This morning I woke up singing Again by Janet Jackson. SO! MANY! FEELINGS! Janet was one of the first CDs I ever bought (I don’t remember if it was this or Mariah Carey MTV Unplugged, but let’s be honest, there were thousands of adolescent hours devoted to both, dancing around my bedroom and trying to decipher their lyrics.) Also, her hair on that cover is yet another inspiration I didn’t even realize I was carrying in my heart.
[Falling down a Janet Jackson wormhole. Listening to the whole album. Feeling all the feelings. Trying not to pass judgment on myself or 1993, knowing that 2013 will be equally awful to me in another twenty years. Guilty pleasures FTW.]
Sewing clothes. Wearing things. Too Much Frosting, Not Enough Cake. I have this desire to sew some unstructured tops, the type that all those fashion bloggers wear over their skinny jeans. But…I can’t figure out whether I’d actually wear them. But it reminded me of this lovely article about sewing clothes you want to wear on a daily basis. (Also, since starting the Wear Every Dress project, I’m casting a more critical eye on my entire wardrobe and the holes in it.)
Serious Question: will it become normal to quote the Anchorman memoir in addition to the original movie and the sequel?
THIS WOMAN. You’ve maybe already seen this on social media, since it was EVERYWHERE yesterday. My feelings about THIS are so much more complex and mature than my feelings about Janet Jackson (which I’m still listening to, btw, and am continually distracted by – random horn sections!) and every time I watch it I’m choking back happy tears, knowing how much work it is to choose delight over fear.
Also: a lovely writer writing beautiful words about the process of writing. There are a lot of life parallels in there.

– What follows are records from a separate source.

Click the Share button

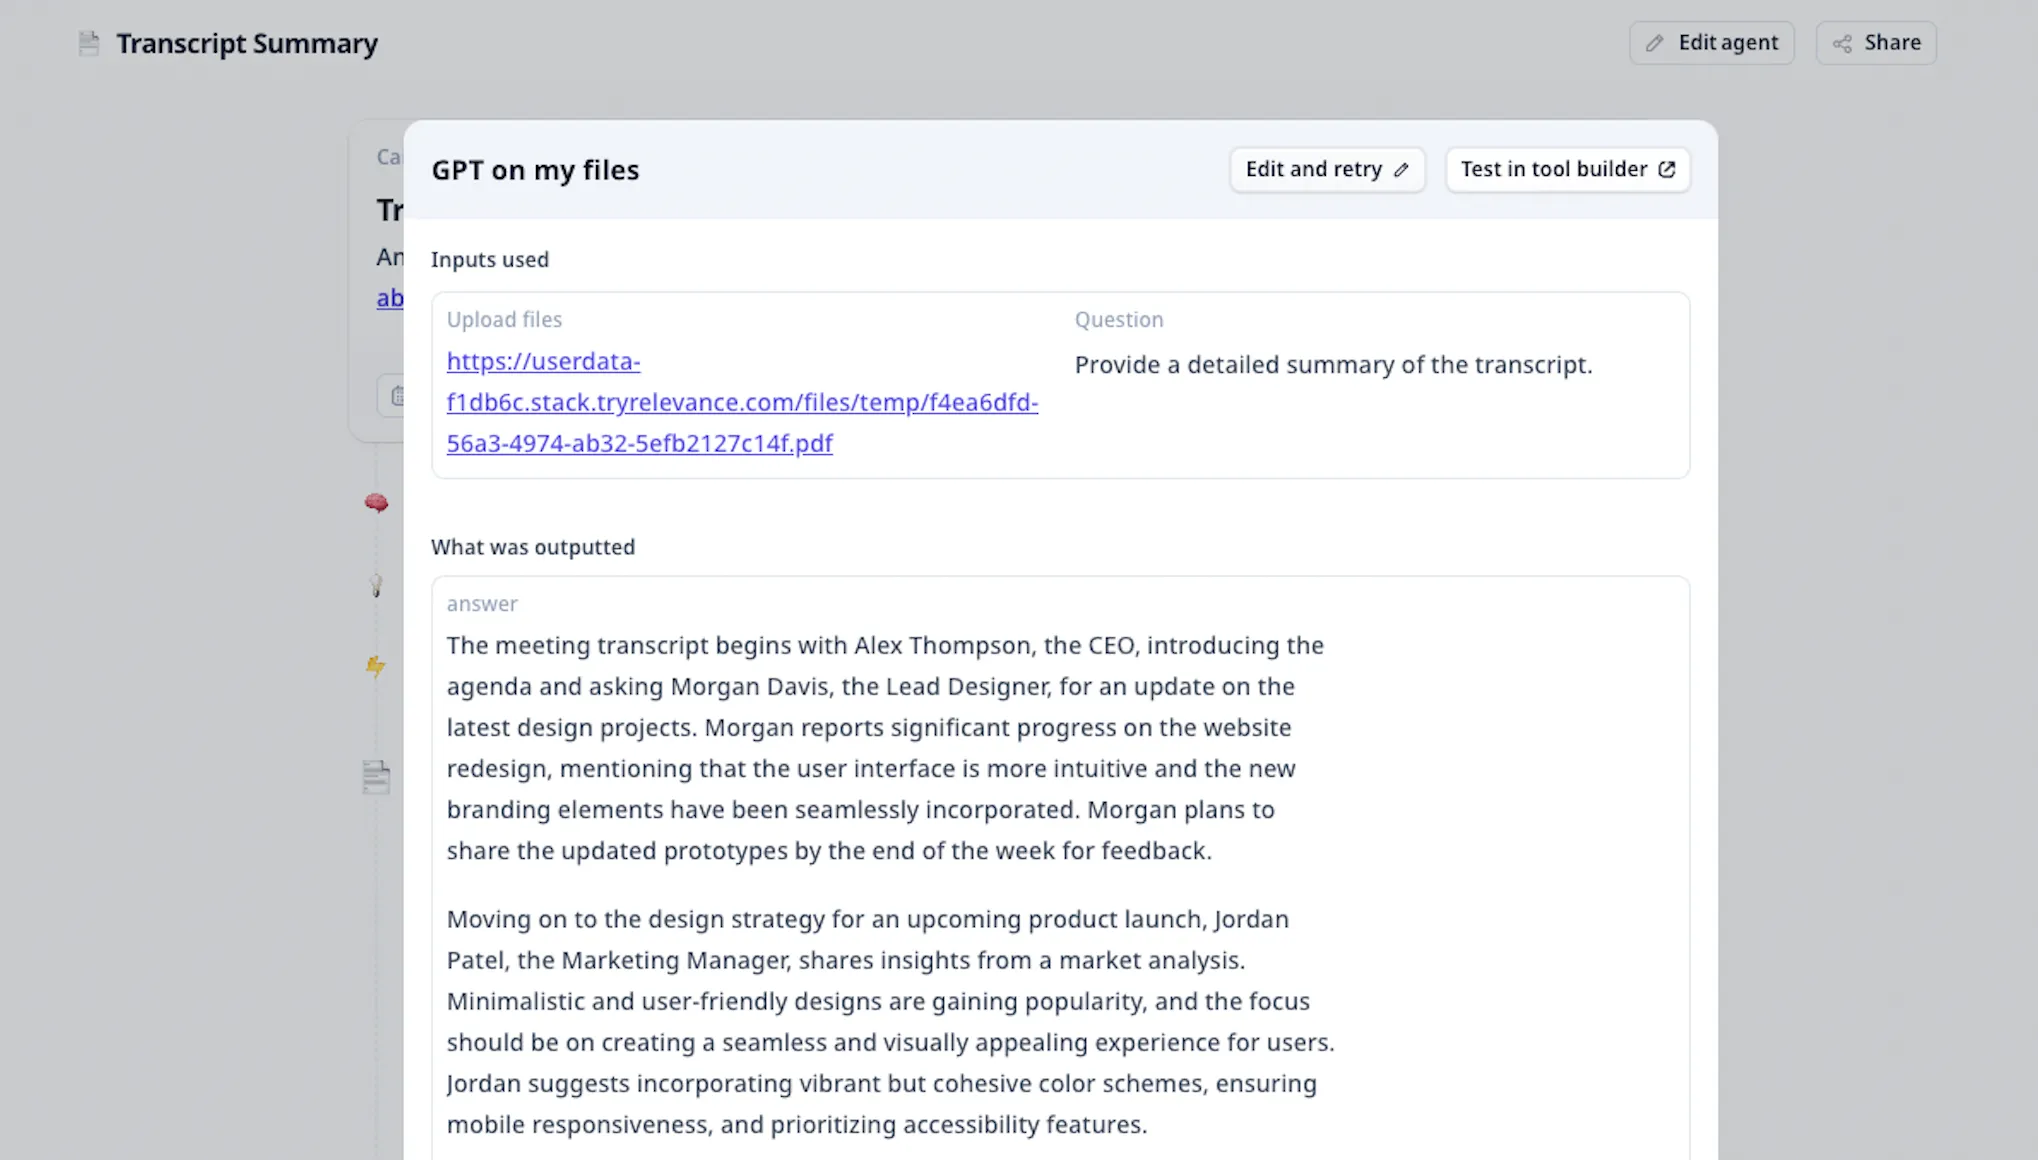click(1875, 43)
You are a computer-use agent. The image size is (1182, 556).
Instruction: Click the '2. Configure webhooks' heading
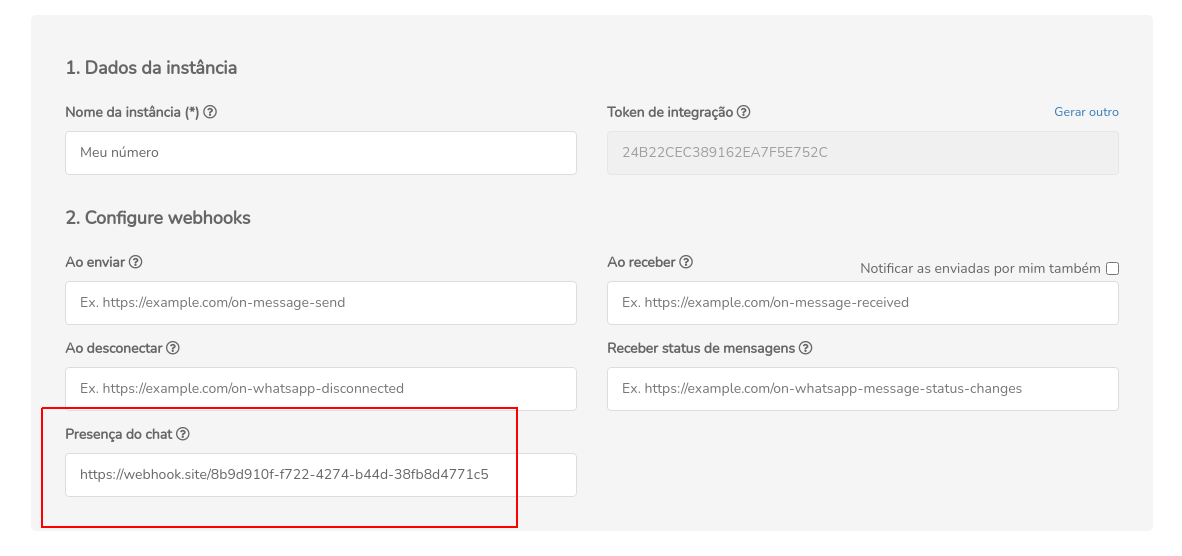click(158, 217)
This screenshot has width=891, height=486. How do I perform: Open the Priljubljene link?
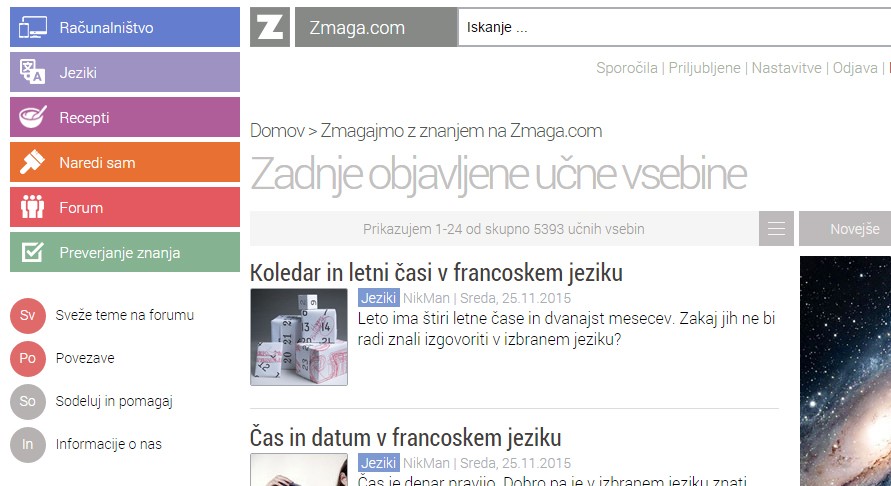704,68
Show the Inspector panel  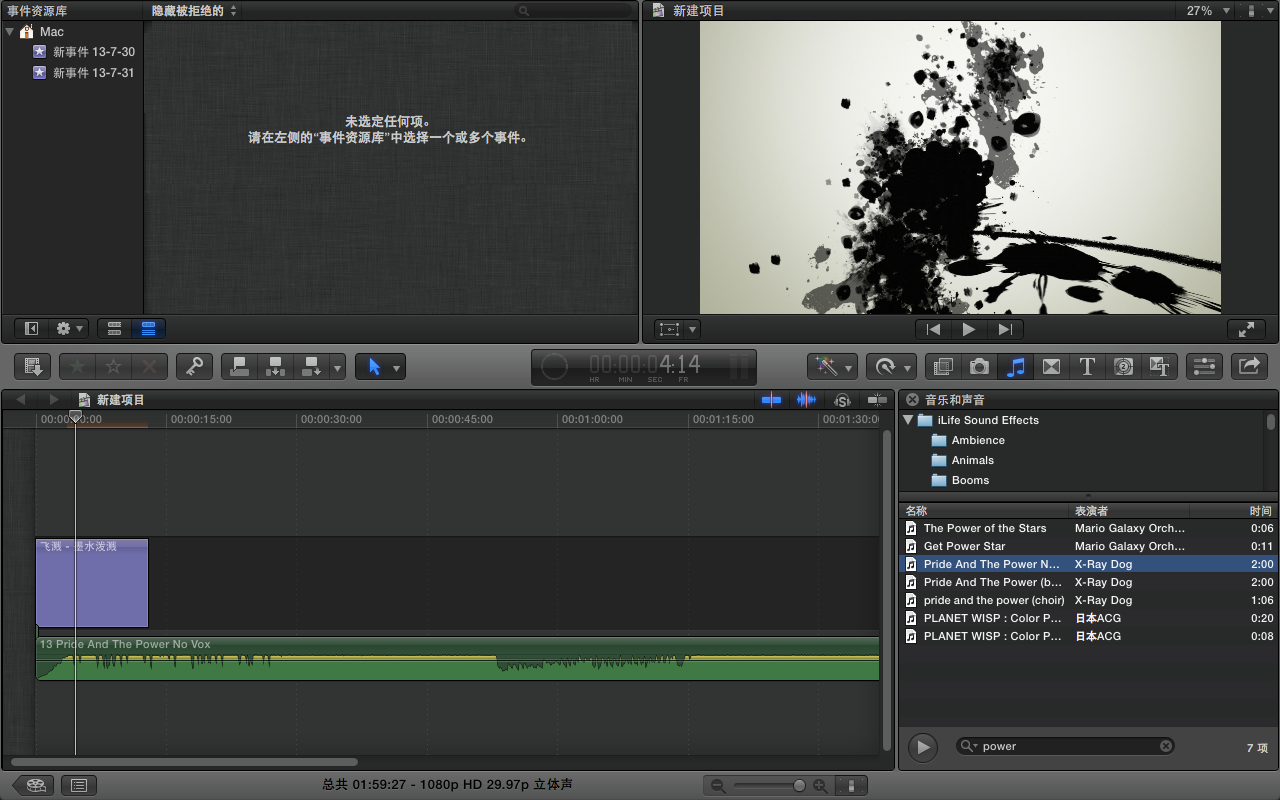pos(1204,367)
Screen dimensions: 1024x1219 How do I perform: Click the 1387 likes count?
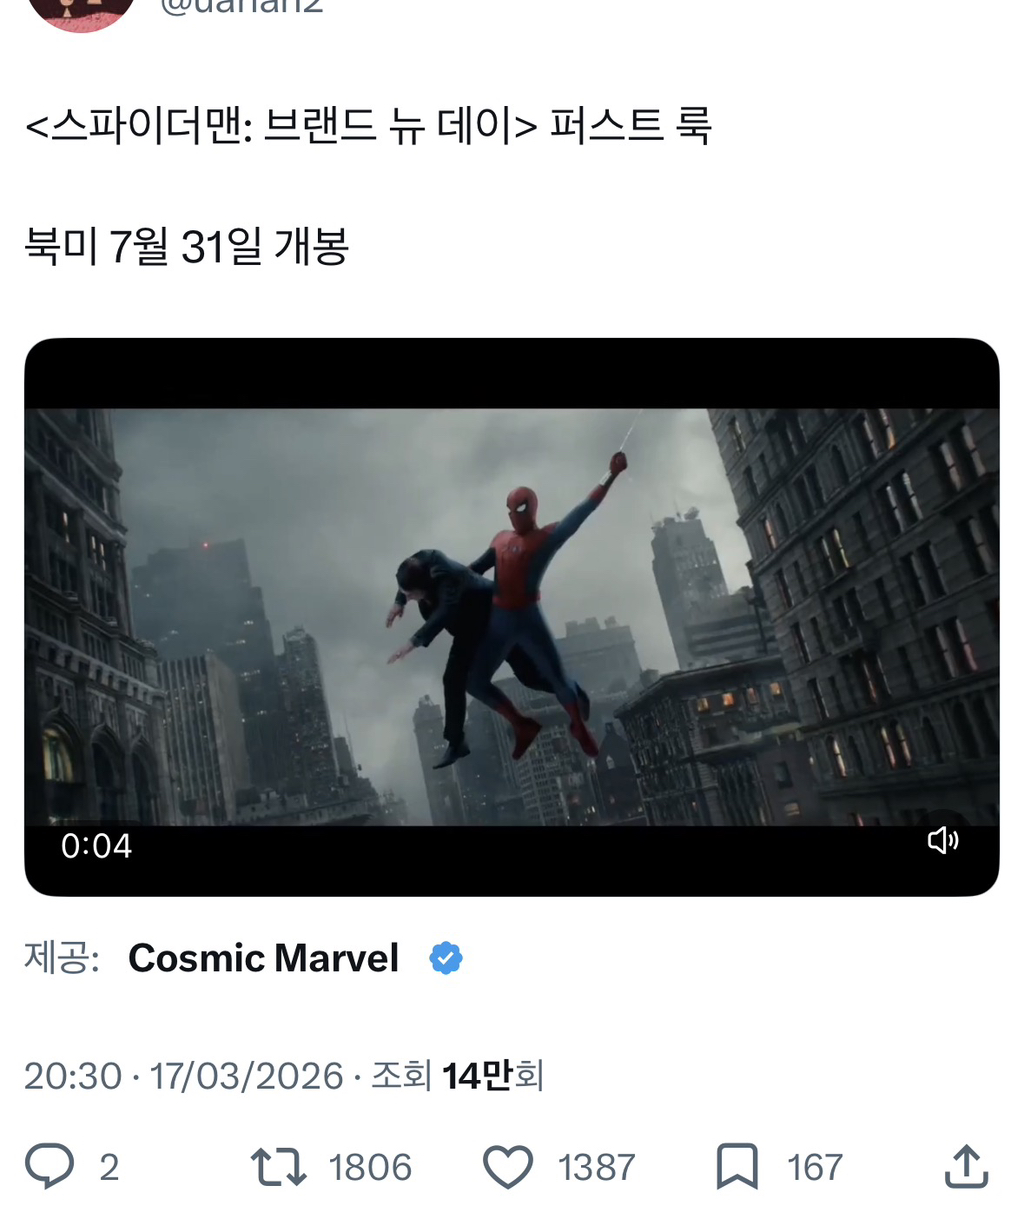coord(596,1167)
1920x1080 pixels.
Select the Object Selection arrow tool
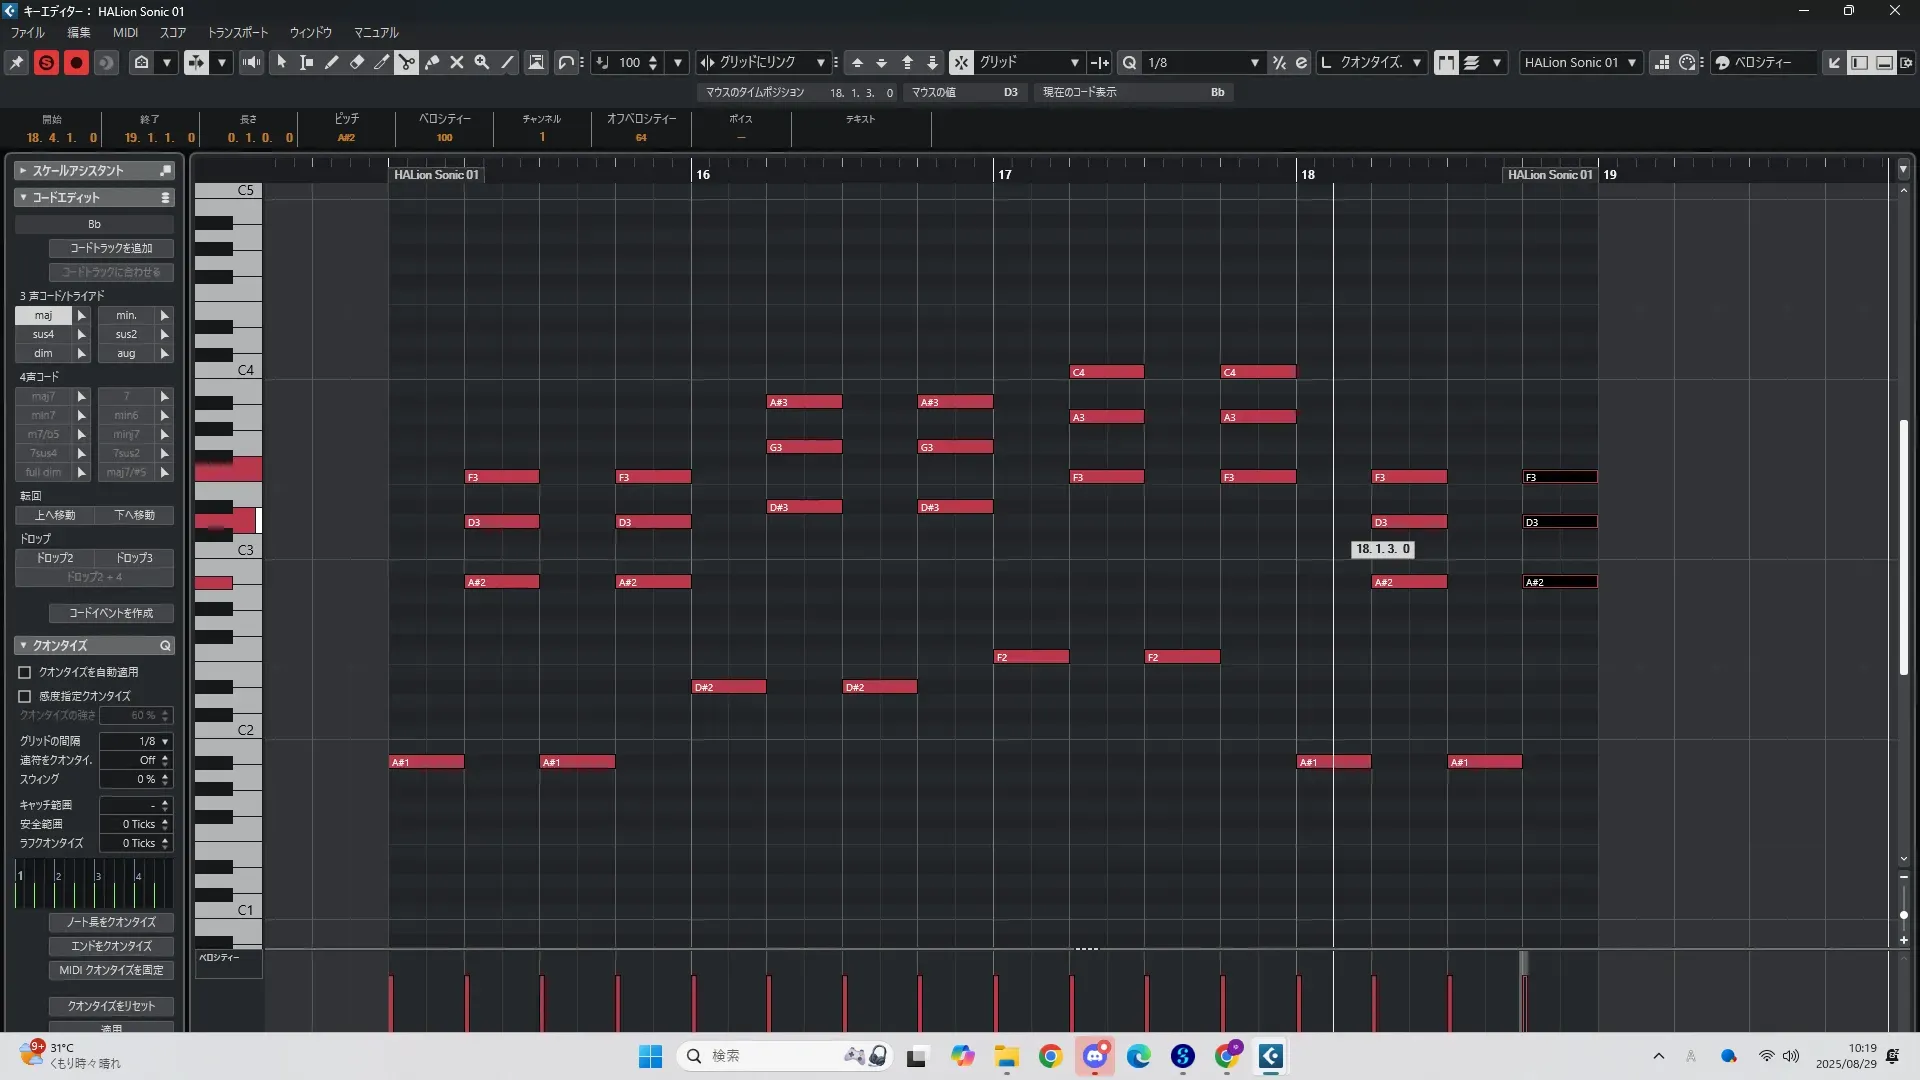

But there are wins—mostly tiny, and sometimes completely inconsequential to anyone but the writer
I had a surreal session with my counselor last night. We were both naming the ways in which I seem to have made progress, but I’m still just sitting back, staring at it, like, “Huh.” And I’m afraid to CLAIM anything as a victory, because there are so many things that are still broken, and now we’re getting to this point of reforming the theology underneath my assumptions. Like, separating my double vision – which is a constant and which I can not influence – from my emotional maturity and general well-being – which I can influence and which seems to be improving after a long year of hard work.
*If I’m being honest, I made it for me. I’m just sharing it with you because I’m an extrovert and verbal processing is helpful.
[Images from my new sketch book, where I’ve been playing around with possible quilt layouts and falling in love with coloring and geometry all over again.]